Cela pose bien évidemment le problème de savoir si le connard mérite
d’être blâmé : si non content d’être moralement dans l’erreur (en
pensant qu’il a le droit à des avantages spéciaux) et incurable (car
immunisé aux arguments d’autrui ),
le connard est aussi un produit culturel, peut-on encore le tenir pour
responsable de ses actes et le blâmer ? Après de longues considérations
sur le type de responsabilité qui justifie le blâme, l’auteur conclut
que oui : le connard mérite d’être blâmé, justement parce qu’il pense
comme un connard. Toute autre solution reviendrait à conclure que le
connard ne peut pas être blâmé précisément parce qu’il est un connard,
une solution somme toute très paradoxale.
Mais l’idée que la fabrique du connard est principalement culturelle
pose un autre problème : celle des effets délétères de la multiplication
des connards dans des cultures où chacun se sent dans son bon droit de
biaiser les règles de la coopération à son propre avantage. Plus
particulièrement, l’auteur s’intéresse dans le chapitre 6 à la
dégradation possible de la culture capitaliste dans une forme dévoyée
qu’il appelle le "capitalisme de connards" (asshole capitalism).
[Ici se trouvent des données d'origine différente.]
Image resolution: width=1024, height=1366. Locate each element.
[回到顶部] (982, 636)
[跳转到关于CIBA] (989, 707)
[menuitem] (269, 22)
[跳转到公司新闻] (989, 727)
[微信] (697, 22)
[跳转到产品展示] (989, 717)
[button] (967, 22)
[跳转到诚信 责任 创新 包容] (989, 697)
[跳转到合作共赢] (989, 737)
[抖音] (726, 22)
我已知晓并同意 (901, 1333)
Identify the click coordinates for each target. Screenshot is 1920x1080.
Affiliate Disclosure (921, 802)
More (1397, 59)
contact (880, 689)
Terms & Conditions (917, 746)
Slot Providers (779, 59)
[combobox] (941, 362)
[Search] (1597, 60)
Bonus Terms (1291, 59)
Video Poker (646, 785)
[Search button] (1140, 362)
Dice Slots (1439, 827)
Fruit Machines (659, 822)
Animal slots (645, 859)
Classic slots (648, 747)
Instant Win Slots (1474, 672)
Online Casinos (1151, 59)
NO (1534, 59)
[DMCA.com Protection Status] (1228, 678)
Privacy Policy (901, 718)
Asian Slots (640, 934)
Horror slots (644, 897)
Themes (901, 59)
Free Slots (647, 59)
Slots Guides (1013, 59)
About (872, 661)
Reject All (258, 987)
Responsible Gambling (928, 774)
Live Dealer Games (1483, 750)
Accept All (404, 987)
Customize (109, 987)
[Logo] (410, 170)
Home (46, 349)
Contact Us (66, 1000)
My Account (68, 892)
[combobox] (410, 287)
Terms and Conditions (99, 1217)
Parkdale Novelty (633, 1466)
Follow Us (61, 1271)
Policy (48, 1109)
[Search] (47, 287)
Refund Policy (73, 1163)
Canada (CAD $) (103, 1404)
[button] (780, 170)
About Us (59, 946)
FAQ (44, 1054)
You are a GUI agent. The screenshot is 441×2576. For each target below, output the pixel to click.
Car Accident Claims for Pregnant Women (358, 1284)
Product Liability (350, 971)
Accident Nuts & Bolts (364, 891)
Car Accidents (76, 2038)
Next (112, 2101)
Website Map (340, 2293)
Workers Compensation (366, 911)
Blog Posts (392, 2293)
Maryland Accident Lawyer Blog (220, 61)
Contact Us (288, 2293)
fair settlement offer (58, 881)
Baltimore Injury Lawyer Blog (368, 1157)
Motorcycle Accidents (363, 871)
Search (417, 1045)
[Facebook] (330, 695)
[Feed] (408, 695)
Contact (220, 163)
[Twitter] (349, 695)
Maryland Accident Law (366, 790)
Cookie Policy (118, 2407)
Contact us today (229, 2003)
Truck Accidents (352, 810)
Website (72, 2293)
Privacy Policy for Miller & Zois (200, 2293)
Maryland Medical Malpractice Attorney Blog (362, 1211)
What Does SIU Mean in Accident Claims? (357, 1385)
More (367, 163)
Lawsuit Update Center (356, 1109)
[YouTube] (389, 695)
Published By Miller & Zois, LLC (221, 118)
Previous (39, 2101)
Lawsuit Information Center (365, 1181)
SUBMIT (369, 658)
Commençons par préciser que l’auteur est favorable au capitalisme,
qu’il définit une "société capitaliste" comme une société qui s’appuie
principalement sur les marchés pour la distribution des biens et des
services et l’allocation du capital, et qu’il pense que ce système, si
lui on adjoint les mécanismes correctifs adéquats, est un bon système si
l’on se fixe comme objectif le développement de liberté, la prospérité
de tous, et la maximisation des opportunités offertes à chacun. Ce qui
le préoccupe, c’est la possibilité que, le nombre de connards augmentant
de façon significative, le capitalisme puisse se "dégrader" en une
forme instable, le "capitalisme de connards". Selon l’auteur, le
capitalisme est très sensible à la présence de connards : en effet,
selon lui, le système capitaliste repose sur un certain nombre
d’institutions et de règles que les partenaires doivent respecter pour
que la coopération soit bénéfique au plus grand nombre. Parce qu’ils
bénéficient du capitalisme, et donc de ces institutions, les partenaires
les respectent généralement. Mais le connard, lui, se croit tout
permis, et en particulier de contourner ces institutions voire de les
détourner à son profit (par exemple en faisant payer les autres pour ses
déficits et ses investissements absurdes) : il augmente ainsi
considérablement le coût de la coopération pour les autres.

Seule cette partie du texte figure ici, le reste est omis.